In Big Data Batch Spark jobs (but not Map Reduce) I see the component tHiveOutput. This component is not documented in the Help though.
I have a use case to insert into a number of partitioned Hive tables in Parquet format. I would like to understand this component's behaviour to see if this it is appropriate for my needs.
Many thanks. I have a couple of questions regarding the component if that's OK.
1. What is the reason that this component is only available in Spark Big Data jobs and not Map Reduce ?
2. It's good to see that it has a Parquet option (which is what my target table uses). Does that include Snappy compression?
3. Does the component support partitioned Hive tables? i.e. will it correctly write records into files in the correct HDFS directory structure according to the "partitioned by" clause in the DDL of the Hive tables ?
4. Does the component support bucketed Hive tables? i.e. will it correctly distribute the records across the buckets according to the "clustered by" clause in the DDL of the Hive tables ?
We are looking to use these features in the design of our Hive tables so I'm hoping that I can use Talend as a more elegant and efficient solution to transform and load my Hive tables, compared to using Hive SQL and INSERT INTO statements.

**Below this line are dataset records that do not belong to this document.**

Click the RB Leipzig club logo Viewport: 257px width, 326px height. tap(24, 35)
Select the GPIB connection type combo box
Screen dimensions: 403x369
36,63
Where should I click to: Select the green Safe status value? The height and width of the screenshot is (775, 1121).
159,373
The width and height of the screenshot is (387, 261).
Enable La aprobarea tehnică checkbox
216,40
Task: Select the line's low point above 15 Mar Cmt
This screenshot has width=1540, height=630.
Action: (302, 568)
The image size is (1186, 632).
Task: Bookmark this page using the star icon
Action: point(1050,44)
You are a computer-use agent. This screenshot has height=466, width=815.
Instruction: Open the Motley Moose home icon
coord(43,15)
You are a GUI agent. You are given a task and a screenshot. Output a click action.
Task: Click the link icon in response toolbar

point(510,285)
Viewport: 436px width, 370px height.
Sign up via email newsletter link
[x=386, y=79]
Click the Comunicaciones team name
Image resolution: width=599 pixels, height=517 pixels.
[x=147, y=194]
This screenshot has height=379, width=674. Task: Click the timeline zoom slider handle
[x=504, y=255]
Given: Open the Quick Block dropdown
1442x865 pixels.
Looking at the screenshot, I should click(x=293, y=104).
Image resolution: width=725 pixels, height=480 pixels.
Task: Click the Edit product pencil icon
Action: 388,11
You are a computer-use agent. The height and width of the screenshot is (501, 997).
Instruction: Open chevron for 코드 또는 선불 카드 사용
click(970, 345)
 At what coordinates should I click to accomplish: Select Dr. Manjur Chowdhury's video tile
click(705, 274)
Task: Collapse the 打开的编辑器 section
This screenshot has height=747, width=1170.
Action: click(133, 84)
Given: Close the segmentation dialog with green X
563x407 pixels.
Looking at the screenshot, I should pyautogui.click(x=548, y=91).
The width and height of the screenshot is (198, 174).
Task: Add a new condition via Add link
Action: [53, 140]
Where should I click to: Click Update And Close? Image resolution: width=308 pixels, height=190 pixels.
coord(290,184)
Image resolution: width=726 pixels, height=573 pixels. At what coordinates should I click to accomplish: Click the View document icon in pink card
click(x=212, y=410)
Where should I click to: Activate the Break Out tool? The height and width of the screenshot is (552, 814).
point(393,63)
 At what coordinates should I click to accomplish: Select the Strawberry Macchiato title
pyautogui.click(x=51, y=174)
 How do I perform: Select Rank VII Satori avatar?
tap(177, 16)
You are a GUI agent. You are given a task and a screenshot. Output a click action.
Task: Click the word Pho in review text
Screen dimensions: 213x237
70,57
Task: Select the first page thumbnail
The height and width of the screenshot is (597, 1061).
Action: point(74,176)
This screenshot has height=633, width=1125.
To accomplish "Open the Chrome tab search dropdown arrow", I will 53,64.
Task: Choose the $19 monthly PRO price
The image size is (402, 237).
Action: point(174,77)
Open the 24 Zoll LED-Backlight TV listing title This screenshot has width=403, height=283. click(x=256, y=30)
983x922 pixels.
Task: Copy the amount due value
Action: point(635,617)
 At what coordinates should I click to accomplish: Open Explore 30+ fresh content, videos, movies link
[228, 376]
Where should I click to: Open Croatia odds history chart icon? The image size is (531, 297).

Hi Team, I have installed Talend SandBox and trying to understand the job designs and components. I have questions on Big data batch Job design. 1.I am not seeing tHiveOutput and tHiveInput Components in Big Data Batch Job. If I want to read data from Hive tables, then do i need to use tJDBCInput Components only? 2. I am not seeing Partitioners/Collectors in Big data Batch Job. 3. Does Big data batch Job is converted in to Java and then executed on hadoop Cluster? and Does Spark Job code is convered in to scala and then executed on hadoop/spark cluster? Could you please confirm.